The key to these ETFs is that they use derivatives to try to double the return or the negative return of an index each day. And while they aren’t perfect in matching that performance, they at least often come close to hitting that target. But if you want to buy this ETF and hold it for six months because you think the Japan Index will fall between now and next Fall, you may well end up with a surprise.
To explain what I mean, look at a chart comparing the standard MSCI Japan Index ETF (EWJ) with this double short ETF (EWV).
You can see that over the last six months the moves on the chart look like they mirror each other as you would expect … but look at the numbers. The Japan Index has fallen by about 25%. But if you had bought the DoubleShort EWV six months ago, you would be … even.

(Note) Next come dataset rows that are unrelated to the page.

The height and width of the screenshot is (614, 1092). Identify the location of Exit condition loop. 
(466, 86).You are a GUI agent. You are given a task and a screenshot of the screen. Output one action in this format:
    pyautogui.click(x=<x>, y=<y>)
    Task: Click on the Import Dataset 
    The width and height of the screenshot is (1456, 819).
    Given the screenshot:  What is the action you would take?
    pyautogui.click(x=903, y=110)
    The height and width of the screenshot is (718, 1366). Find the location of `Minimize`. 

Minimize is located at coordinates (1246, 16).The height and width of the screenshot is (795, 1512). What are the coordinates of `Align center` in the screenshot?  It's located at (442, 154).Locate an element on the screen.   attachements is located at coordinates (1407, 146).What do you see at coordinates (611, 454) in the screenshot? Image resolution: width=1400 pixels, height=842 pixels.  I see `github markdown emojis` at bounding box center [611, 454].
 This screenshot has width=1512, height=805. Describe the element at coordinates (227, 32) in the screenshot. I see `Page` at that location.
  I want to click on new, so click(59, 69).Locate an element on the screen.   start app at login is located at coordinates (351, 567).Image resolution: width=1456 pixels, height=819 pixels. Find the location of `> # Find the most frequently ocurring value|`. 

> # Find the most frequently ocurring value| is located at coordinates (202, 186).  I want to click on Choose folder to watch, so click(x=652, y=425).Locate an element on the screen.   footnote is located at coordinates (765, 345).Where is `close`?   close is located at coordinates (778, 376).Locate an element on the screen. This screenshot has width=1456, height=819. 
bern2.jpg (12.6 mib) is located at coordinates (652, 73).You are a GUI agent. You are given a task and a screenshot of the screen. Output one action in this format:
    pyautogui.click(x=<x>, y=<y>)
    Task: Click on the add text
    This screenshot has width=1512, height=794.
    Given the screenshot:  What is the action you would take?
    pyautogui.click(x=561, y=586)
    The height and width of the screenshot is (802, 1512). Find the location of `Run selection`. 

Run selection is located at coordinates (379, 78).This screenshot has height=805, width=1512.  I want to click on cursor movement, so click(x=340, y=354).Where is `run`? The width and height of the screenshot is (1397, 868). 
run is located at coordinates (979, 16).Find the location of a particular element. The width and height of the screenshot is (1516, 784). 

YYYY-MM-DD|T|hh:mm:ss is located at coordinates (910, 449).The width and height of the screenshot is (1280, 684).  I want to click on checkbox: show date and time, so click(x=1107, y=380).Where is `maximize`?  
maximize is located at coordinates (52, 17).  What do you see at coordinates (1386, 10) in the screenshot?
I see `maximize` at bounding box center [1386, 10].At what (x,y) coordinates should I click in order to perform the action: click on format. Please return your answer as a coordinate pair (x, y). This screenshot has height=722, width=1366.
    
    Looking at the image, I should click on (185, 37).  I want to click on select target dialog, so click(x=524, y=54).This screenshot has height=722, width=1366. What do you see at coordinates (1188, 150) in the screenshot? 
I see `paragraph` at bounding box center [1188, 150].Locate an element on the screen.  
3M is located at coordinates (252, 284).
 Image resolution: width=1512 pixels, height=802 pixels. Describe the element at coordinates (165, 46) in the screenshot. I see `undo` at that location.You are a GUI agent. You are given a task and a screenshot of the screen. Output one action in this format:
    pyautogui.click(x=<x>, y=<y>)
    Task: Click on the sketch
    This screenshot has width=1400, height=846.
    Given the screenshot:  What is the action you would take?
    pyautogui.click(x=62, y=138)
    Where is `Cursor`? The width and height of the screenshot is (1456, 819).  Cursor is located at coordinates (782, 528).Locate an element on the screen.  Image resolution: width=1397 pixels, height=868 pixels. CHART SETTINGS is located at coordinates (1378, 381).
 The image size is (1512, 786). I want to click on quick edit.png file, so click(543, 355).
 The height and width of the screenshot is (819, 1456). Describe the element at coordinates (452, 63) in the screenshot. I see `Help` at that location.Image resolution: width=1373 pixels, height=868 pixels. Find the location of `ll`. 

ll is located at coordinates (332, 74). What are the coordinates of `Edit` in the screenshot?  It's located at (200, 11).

The assumption of most investors is that you would have gotten a 50% return based on the negative 25% return of the underlying index over that time period, but it didn’t happen.
This disconnect for long term performance of particularly the UltraShort ETFs is not new, it is a byproduct of the leverage that these ETFs use and it has been discussed for many months, and it doesn’t necessarily mean that these kinds of investments aren’t worth a tumble if you want to make short term bets — just be careful if you’re counting on them as a way to ride a longer term trend. One never knows what will happen in the future, but you would have been better off, over the last six months, buying puts against EWJ than buying EWV.